MATERIAL SHOWN below:

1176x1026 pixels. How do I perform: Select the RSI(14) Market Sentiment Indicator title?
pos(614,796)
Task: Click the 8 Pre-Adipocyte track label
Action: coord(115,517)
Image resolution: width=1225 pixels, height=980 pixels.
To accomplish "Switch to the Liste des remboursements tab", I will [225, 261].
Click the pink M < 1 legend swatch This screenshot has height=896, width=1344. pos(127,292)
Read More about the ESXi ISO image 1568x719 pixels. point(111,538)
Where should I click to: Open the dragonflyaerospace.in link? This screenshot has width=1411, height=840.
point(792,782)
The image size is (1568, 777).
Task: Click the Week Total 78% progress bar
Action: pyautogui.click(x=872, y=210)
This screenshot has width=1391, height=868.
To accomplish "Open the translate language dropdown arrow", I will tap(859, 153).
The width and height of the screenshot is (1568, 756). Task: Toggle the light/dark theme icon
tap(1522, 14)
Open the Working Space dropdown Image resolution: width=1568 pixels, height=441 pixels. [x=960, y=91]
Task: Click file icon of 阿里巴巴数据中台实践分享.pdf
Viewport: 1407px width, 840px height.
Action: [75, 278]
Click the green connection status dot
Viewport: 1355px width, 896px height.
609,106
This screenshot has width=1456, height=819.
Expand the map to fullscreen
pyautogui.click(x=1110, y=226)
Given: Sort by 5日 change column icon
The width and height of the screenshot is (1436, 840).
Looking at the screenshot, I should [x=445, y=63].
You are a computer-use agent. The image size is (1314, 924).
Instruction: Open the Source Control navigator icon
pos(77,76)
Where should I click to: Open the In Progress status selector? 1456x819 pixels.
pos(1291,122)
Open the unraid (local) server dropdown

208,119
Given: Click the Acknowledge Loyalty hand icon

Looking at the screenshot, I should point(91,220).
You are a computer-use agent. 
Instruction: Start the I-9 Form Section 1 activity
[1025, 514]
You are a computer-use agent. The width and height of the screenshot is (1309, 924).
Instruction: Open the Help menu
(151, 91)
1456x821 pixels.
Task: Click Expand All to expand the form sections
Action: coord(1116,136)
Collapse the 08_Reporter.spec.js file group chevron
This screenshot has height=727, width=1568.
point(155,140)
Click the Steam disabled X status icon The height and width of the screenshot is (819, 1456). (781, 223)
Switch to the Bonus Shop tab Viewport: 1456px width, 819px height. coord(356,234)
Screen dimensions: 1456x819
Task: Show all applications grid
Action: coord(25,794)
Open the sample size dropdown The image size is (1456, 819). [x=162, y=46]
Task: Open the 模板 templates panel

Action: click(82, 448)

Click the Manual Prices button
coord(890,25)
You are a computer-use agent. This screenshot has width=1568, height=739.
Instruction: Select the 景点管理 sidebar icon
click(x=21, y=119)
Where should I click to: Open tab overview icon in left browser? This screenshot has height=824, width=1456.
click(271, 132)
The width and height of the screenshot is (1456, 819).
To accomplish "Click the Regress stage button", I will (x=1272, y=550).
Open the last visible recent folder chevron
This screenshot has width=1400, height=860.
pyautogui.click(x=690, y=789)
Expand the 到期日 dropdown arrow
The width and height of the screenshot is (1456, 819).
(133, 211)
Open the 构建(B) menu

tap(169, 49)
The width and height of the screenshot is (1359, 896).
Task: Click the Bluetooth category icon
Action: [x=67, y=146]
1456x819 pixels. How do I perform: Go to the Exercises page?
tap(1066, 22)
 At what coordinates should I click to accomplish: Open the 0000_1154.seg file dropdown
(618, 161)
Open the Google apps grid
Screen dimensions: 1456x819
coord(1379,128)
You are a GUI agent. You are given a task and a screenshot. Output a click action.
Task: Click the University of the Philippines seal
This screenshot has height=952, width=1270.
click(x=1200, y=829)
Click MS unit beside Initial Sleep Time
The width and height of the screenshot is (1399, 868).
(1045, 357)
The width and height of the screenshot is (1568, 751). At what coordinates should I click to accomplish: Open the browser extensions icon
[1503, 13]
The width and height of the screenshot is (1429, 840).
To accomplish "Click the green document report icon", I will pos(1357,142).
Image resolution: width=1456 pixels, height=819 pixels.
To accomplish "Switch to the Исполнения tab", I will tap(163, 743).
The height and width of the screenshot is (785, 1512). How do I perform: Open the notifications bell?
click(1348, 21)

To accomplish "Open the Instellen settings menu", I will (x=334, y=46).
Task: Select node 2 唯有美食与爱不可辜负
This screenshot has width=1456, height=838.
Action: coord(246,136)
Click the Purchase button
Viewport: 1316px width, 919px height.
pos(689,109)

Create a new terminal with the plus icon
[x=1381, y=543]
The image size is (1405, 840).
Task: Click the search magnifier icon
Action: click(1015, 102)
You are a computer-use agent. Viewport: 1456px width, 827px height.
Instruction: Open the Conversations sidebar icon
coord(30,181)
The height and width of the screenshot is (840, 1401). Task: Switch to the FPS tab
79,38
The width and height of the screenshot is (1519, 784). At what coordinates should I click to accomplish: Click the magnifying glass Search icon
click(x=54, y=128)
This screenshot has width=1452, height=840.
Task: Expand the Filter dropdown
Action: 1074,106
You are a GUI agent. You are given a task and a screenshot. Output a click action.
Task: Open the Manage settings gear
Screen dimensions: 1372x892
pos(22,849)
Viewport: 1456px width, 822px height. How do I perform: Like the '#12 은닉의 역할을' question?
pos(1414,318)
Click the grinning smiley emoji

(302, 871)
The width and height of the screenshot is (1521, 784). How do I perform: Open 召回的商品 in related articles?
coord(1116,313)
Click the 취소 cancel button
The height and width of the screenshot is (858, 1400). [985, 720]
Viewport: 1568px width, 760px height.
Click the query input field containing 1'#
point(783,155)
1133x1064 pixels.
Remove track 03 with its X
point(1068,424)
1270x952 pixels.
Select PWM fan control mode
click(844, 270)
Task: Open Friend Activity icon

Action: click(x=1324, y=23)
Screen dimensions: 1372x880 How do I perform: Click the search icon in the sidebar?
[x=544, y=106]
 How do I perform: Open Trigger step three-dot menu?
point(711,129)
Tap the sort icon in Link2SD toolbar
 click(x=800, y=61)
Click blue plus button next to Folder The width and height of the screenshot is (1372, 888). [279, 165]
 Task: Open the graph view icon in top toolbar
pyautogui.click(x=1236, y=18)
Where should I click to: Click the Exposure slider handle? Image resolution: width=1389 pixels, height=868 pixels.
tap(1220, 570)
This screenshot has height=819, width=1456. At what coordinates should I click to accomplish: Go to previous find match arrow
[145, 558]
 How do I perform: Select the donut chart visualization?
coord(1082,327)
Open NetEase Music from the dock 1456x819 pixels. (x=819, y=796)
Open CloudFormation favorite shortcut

End of MATERIAL SHOWN.

TASK TO CARRY OUT: From the records above, transcribe without alteration every line from the one with "Open the last visible recent folder chevron" to the one with "The width and height of the screenshot is (1429, 840).", inclusive.

EXERCISE RESPONSE:
Open the last visible recent folder chevron
This screenshot has width=1400, height=860.
pyautogui.click(x=690, y=789)
Expand the 到期日 dropdown arrow
The width and height of the screenshot is (1456, 819).
(133, 211)
Open the 构建(B) menu

tap(169, 49)
The width and height of the screenshot is (1359, 896).
Task: Click the Bluetooth category icon
Action: [x=67, y=146]
1456x819 pixels. How do I perform: Go to the Exercises page?
tap(1066, 22)
 At what coordinates should I click to accomplish: Open the 0000_1154.seg file dropdown
(618, 161)
Open the Google apps grid
Screen dimensions: 1456x819
coord(1379,128)
You are a GUI agent. You are given a task and a screenshot. Output a click action.
Task: Click the University of the Philippines seal
This screenshot has height=952, width=1270.
click(x=1200, y=829)
Click MS unit beside Initial Sleep Time
The width and height of the screenshot is (1399, 868).
(1045, 357)
The width and height of the screenshot is (1568, 751). At what coordinates should I click to accomplish: Open the browser extensions icon
[1503, 13]
The width and height of the screenshot is (1429, 840).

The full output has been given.